I always mess up the initialization of plain old data fields in C++. Always. Maybe by writing it up, I'll finally get it right.

Plain Old Data is essentially anything a regular C compiler could compile. That is:

  • integer and floating point numbers (including bool, though it isn't in C)
  • enums
  • pointers, including pointers to objects and pointers to functions
  • some aggregate data structures (structs, unions, and classes)

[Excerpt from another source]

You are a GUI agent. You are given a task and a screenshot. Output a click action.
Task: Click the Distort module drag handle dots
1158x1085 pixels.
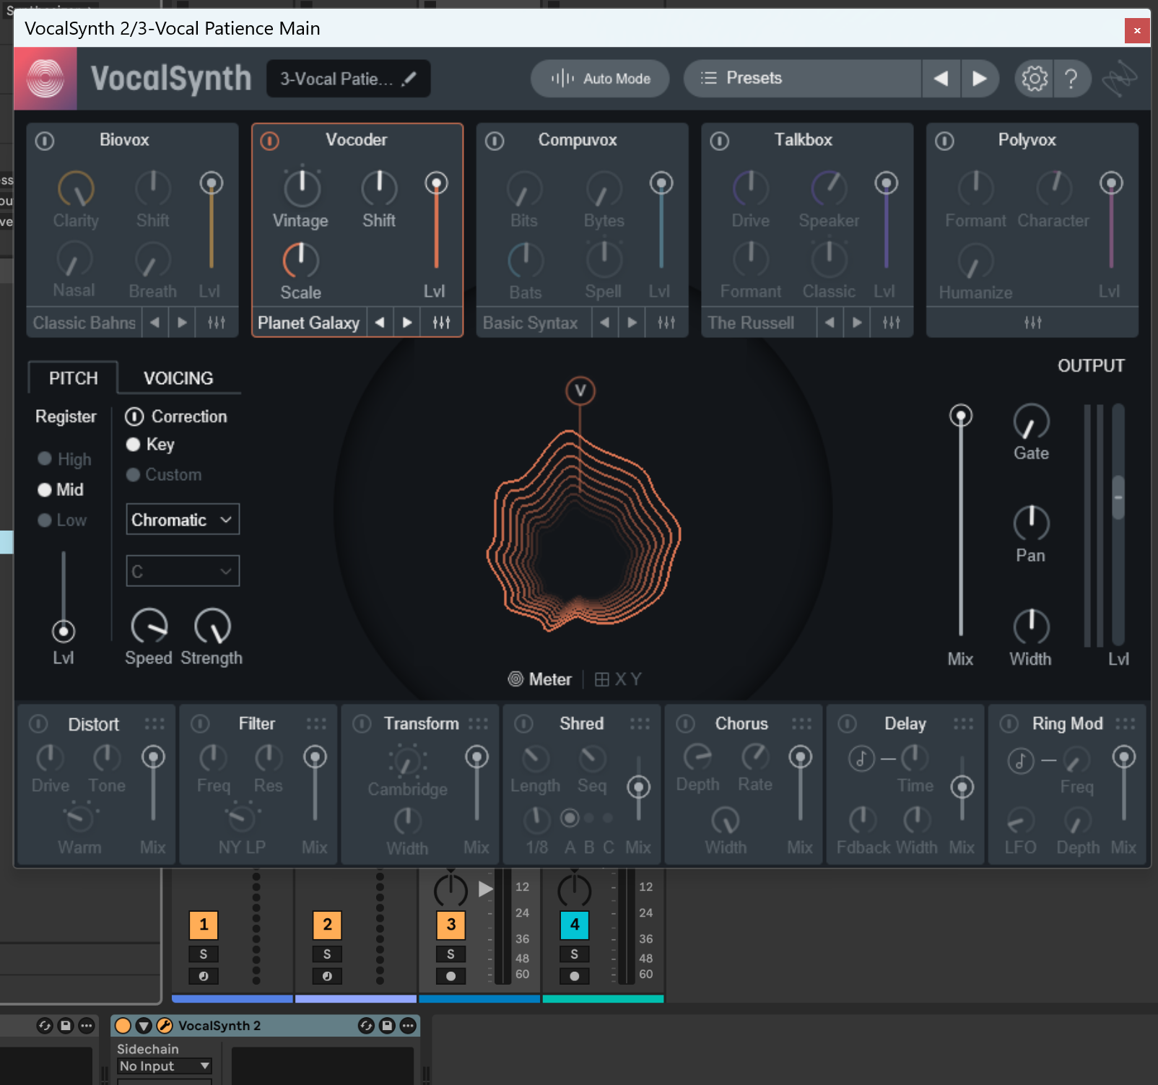(x=154, y=723)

A struct, union, or class is treated as plain old data if it has only the default constructor and destructor, has no protected or private member variables, does not inherit from a base class, and has no virtual functions. I suspect most C++ programmers have an intuitive feel for when a class behaves like an object and when its just a collection of data. That intuition is pretty good in this case.

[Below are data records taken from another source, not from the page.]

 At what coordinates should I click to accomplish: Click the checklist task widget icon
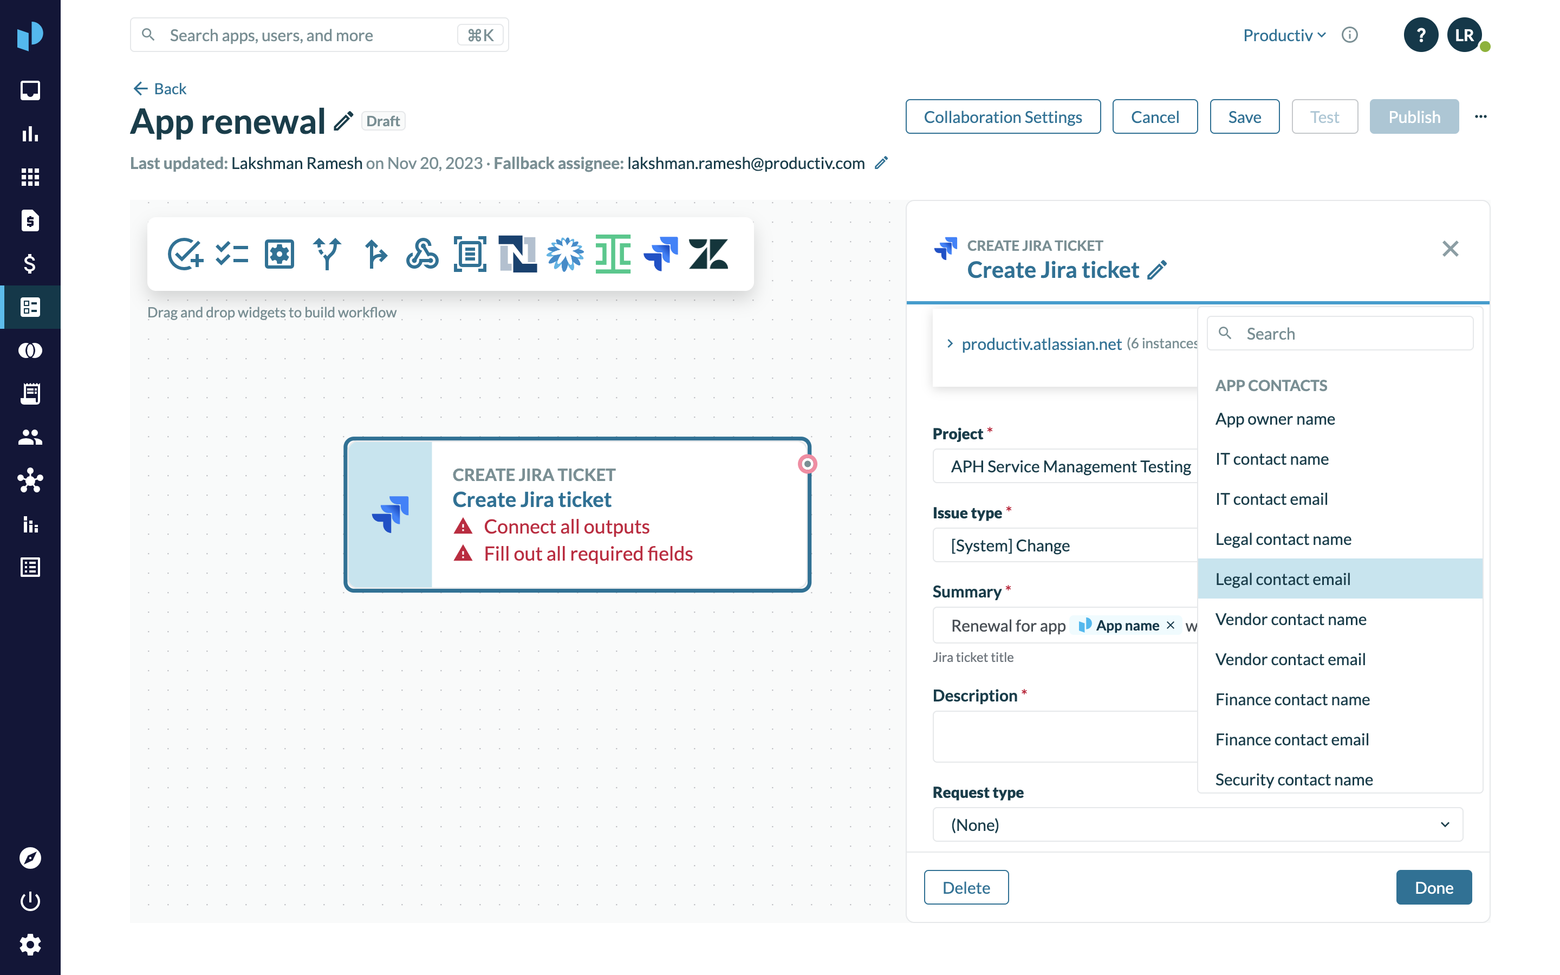[x=231, y=253]
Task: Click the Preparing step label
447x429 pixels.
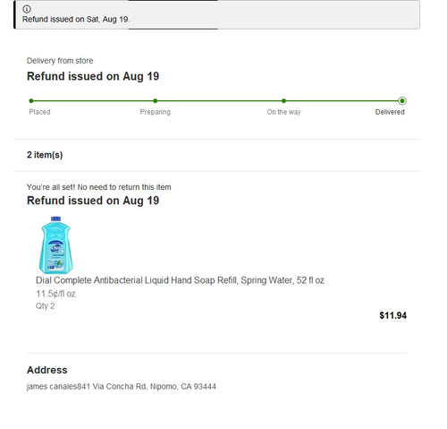Action: 156,112
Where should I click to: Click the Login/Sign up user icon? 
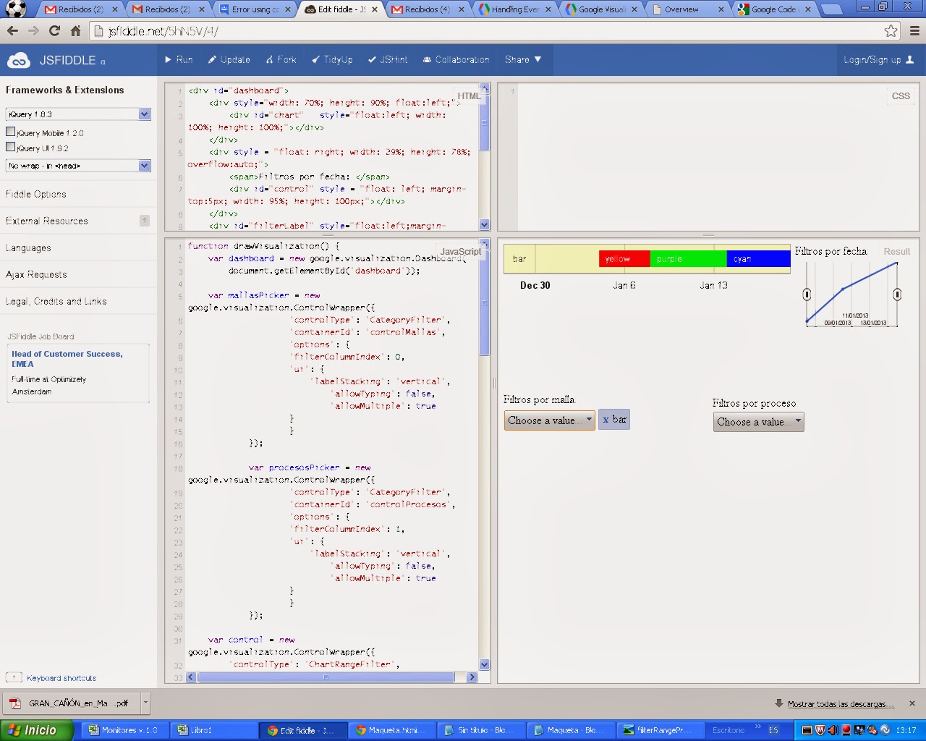point(910,60)
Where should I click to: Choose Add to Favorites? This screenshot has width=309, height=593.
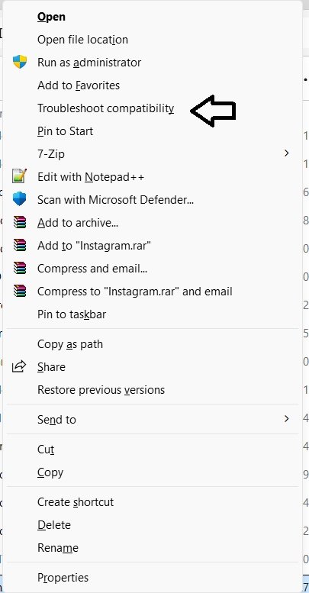pyautogui.click(x=79, y=85)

The default constructor for plain old data leaves it uninitialized. An explicit constructor sets it to zero.

CodeResult
class Foo {
 public:
  Foo() {}
  int a_;
};
Result: a_ is uninitialized.
class Foo {
 public:
  Foo() : a_() {}
  int a_;
};
Result: the member corresponding to a_ is zeroed.
Were it a structure, the entire thing would be zero.

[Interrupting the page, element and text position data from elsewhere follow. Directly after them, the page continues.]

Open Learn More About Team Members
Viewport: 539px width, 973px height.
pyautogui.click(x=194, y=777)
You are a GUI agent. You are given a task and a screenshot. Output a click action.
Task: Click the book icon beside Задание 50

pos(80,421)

People are often confused by the first point, that member POD fields are left uninitialized unless specifically listed in the initializer list. This is not the same as for member objects, which call the default constructor. Making this even more confusing, when a process starts up any pages it gets from the OS will be zeroed out to prevent information leakage. So if you look at the first few objects allocated, there is a better than average chance that all of the member variables will be zero. Unfortunately once the process has run for a while and dirtied some of its own pages, it will start getting objects where the POD variables contain junk.


 
Struct initializers

Putting a POD struct in the initializer list results in zeroing the struct. If the struct needs to contain non-zero data, C++0x adds a useful capability:

struct bar {
  int y;
  int z;
};

class Foo {
 public:
  Foo() : b_({1, 2}) {}
  struct bar b_;
};

Recent versions of gcc implement this handling, though a warning will be issued unless the -std=c++0x or -std=gnu++0x command line flag is given.